Source extract ::
______

As someone who has dealt with personal anxiety over the years, I feel compelled to share two strategies for its prevention that have worked very well for me. Rooted in the practices of mindfulness and self-compassion, they can help you make an internal shift, enough to heal and enhance the quality of your life.
Anxiety is one of the most common mind states that we experience today. In fact, it’s been said that parenthood alone breeds anxiety because of the “what if” factor—responsibilities and worries about our children. Statistics tell us that over 20 million women suffer from it.
Since anxiety (precipitated by worry) is so common, it is wise for us to head it off at the pass before it becomes a serious problem in our lives. These two practices can help. Each one prevents build-up, as well as having the power to diffuse anxiety when it begins to rise. By incorporating each into your daily routine, you can create a safe and stable “interior home” for yourself. Schedule one or both of these practices in because if you simply hope to remember to stop to do them, likely you won’t. Like an Energizer Bunny, you’ll just keep going and going—and that’s anxiety producing, too!
1. Use Mindfulness Bells
In temples and monasteries throughout the world, there is often a call to meditation or prayer, sometimes several times throughout the day. These are actually “bells of mindfulness” or chimes that ring at certain times to invite us to stop, breathe, and take stock of how we are being in the world. This is literally a “sacred pause,” a time to stop everything we’re doing and connect with our innate peace.

______

Goal ::
Write the next part of the essay on preventing anxiety, picking up right after its final sentence. The listing has no connection to the essay on preventing anxiety.

Data excerpt ::

______

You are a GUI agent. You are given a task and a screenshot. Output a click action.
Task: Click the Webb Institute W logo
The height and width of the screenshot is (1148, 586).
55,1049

______

The answer ::
You can use your watch or the timer on your smart phone to do the same thing. Choose specific times of the day for this: mid-morning or lunchtime, mid-afternoon or early evening. Anytime is a good time to stop and answer the call of a bell of mindfulness. When the bell sounds, simply stop what you’re doing, and take 3 deep breaths. Check-in with yourself throughout the day and notice any tension in your body. Repeat the process.
2. A Breath Prescription
Anxiety can build throughout our days as circumstances arise and things don’t go as planned. Worries build up too. Often doctors prescribe something to take our minds off our troubles. Breath practice can serve us in the same way—naturally!
Designate 2 20-minute periods each day for taking your “breath prescription.” Place your hand upon your lower abdomen so you can see your breath moving into your body. As you inhale, your belly will rise. As you exhale, it will lower, your hand right along with it. Continue this practice for 20 minutes until you feel more calm and centered. (If you can’t dedicate 20 minutes to this practice, start with 5 minutes and build up from there.)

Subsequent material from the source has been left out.